At some point either the user or the system (Python) needs to figure out that splitting up a sequential task into multiple parallel tasks is productive. On the system end of things, that isn't easy. How much money and time has been poured into C/C++ compiler development, and about all they can auto parallelize (via vector operations) are things like: for (i=0;i<n;i++) a[i] = b[i] OP c[i]; for a restricted set of OP and input types for a, b, and c. Could Python do better than that? Sure, given enough time and research money.

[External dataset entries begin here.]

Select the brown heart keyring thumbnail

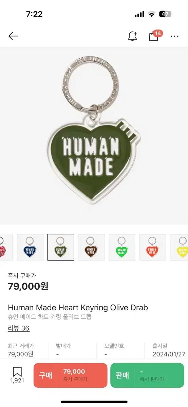[91, 247]
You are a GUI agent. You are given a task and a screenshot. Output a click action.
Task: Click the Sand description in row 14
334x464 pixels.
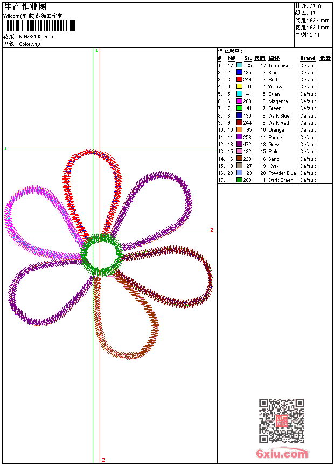pos(274,159)
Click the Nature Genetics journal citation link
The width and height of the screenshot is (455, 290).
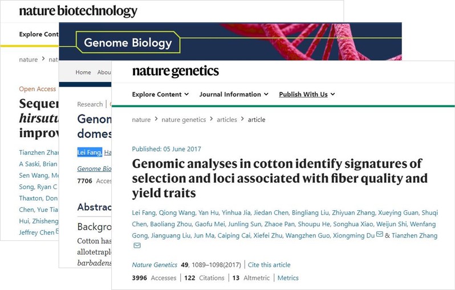tap(155, 265)
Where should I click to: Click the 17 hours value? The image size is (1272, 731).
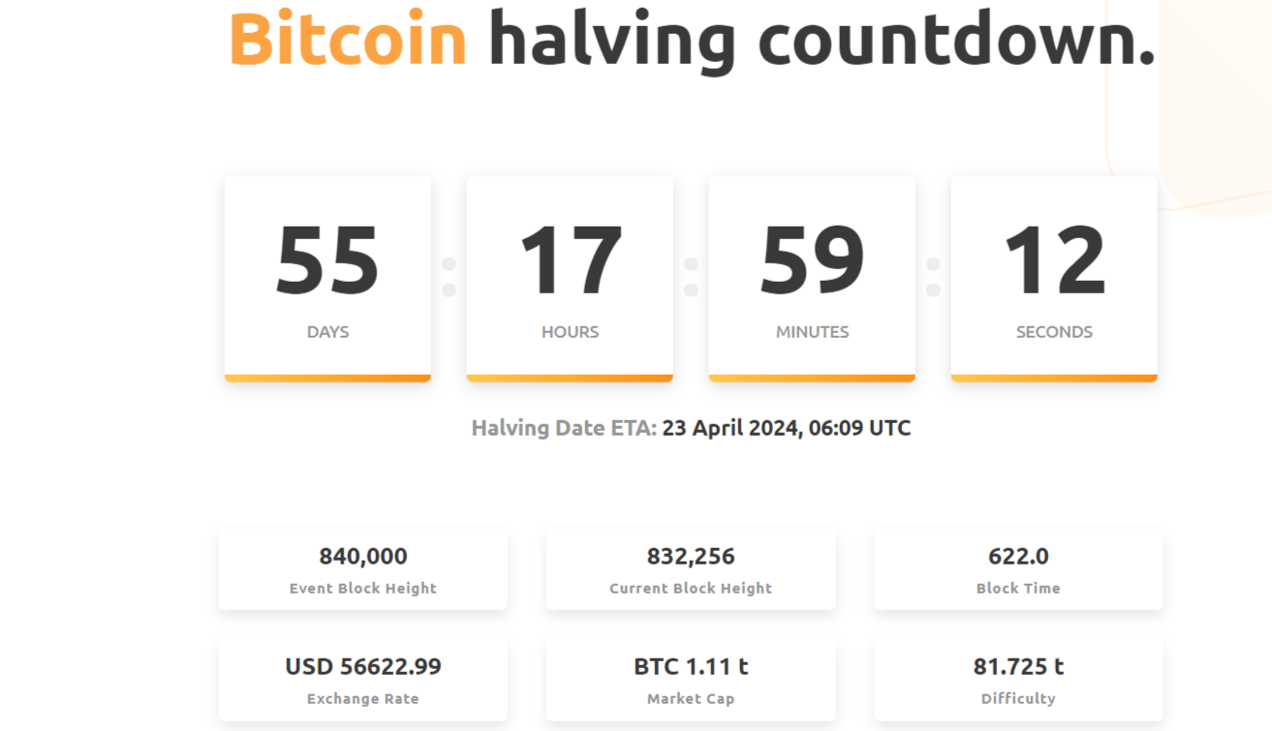coord(570,257)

My view is that while the number of algorithms that we have that can be efficiently parallelized in a fine-grained threading environment is small (compared to the total number of strictly sequential algorithms), the number of algorithms that can be adapted to heavy-weight, coarse-grained processes is much smaller still.
For example, it is easy to imagine a quicksort routine where different threads are responsible for sorting various sub-partitions of the array. If this were to be done via processes, the overhead of marshalling and unmarshalling the array elements would completely swamp the benefits of making it concurrent.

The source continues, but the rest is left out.